Recentemente, l’Autorità italiana, successivamente alle Linee Guida del Gruppo di Lavoro europeo ex art. 29 sui DPO, ha pubblicato delle utili FAQ dedicate sia all’ambito pubblico, e sia ai contesti privati, incoraggiando la nomina e raccomandandone così la designazione anche in assenza di una disposizione cogente, al fine di predisporre misure assennate e in linea con quanto prescritto dal GDPR.

Il motivo è presto detto, ed è fondato sempre sul principio cardine dell’accountability: il DPO, sebbene in taluni casi possa non essere obbligatoriamente richiesto dalla normativa, nella pratica – anche in relazione alla concreta particolarità del caso, valutabile dal “team privacy” – la sua nomina può risultare indispensabile in ragione dei rischi alle libertà e i diritti agli interessati. In questi casi, se non si agisce con metodo e con le adeguate conoscenze, si rischia di scontrarsi comunque con l’apparato sanzionatorio del Regolamento, a maggior ragione se la mancata nomina abbia potuto poi favorire scelte inconsapevoli e poco ragionate su trattamenti delicati (esponendo a rischi gravi questi trattamenti o – peggio – determinando danni agli interessati). E la stessa scelta di non dotarsi di un DPO deve essere quindi pienamente consapevole e andrebbe documentata, secondo il nostro Garante.
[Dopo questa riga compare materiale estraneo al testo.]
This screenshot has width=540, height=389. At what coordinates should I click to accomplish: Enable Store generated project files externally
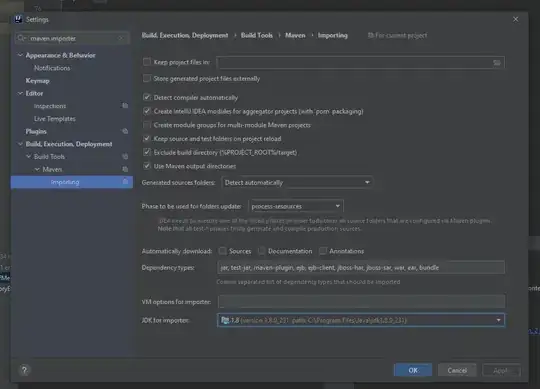point(147,78)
Inoltre, secondo il Garante italiano, per alcune imprese che sviluppano particolari servizi la nomina è dovuta. In particolare secondo il Garante, ricorrendone i presupposti, sono tenuti alla nomina, a titolo esemplificativo e non esaustivo: istituti di credito; imprese assicurative; sistemi di informazione creditizia; società finanziarie; società di informazioni commerciali; società di revisione contabile; società di recupero crediti; istituti di vigilanza; partiti e movimenti politici; sindacati; caf e patronati; società operanti nel settore delle “utilities” (telecomunicazioni, distribuzione di energia elettrica o gas); imprese di somministrazione di lavoro e ricerca del personale; società operanti nel settore della cura della salute, della prevenzione/diagnostica sanitaria quali ospedali privati, terme, laboratori di analisi mediche e centri di riabilitazione; società di call center; società che forniscono servizi informatici; società che erogano servizi televisivi a pagamento.

A conferma di quanto già riferito, secondo il Garante, nei casi diversi da quelli previsti dall’art. 37, par. 1, lett. b) e c), del Regolamento (UE) 2016/679, laddove la designazione del responsabile del trattamento non sia appunto obbligatoria (ad esempio, in relazione a trattamenti effettuati da liberi professionisti operanti in forma individuale; agenti, rappresentanti e mediatori operanti non su larga scala; imprese individuali o familiari; piccole e medie imprese, con riferimento ai trattamenti dei dati personali connessi alla gestione corrente dei rapporti con fornitori e dipendenti), in ogni caso può ritenersi comunque raccomandata, anche alla luce del principio di “accountability” che permea il Regolamento.